Continue the passage on handling competitor claims in sales from the point where it stops, picking up after the guidance for "Not true anymore".

## PASSAGE
====================
Objection handling in sales can feel a lot like stick-handling a puck through pylons. The ARR framework is a competitive selling framework that helps you identify and categorize an objection, and find the right approach to overcome that objection.

5 types of competitor claims (and what to do about each)

  • Blatantly not true: an outright and demonstrably false claim
  • Not true anymore: claim that was true at one point but is no longer
  • Not entirely true: Partly true but only captures a fraction of the full story
  • True but not relevant: Based in fact but is meant to distract from the matter at hand
  • Just plain true: undeniably true; the straight facts

Blatantly not true:

ADDRESS this objection head on. Demonstrate the claim is false using third-party validation.

Not true anymore:

ADDRESS it directly. Not only are these kinds of claims or objections easily disprovable, use them as a competitive selling technique to suggest your competitor hasn’t done their homework.
====================
## LISTED ENTRIES
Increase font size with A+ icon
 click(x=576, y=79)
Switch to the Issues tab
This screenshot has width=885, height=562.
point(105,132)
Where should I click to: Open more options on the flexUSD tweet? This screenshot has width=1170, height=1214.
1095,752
====================
## RESULT OF THE EXERCISE
Not entirely true:

REFRAME a claim like this by first acknowledging the partial truth, followed by turning it around and showing how your solution is better for the buyer’s issue.

True but not relevant:

REFRAME this objection by not falling into the irrelevant part of the claim. Bring the conversation back on track by pointing to your main differentiators.

Just plain true:

REDIRECT this claim away from the valid objection made against your solution and back towards your strengths.

Looking for more objection handling wisdom? Check out our on-demand webinar here.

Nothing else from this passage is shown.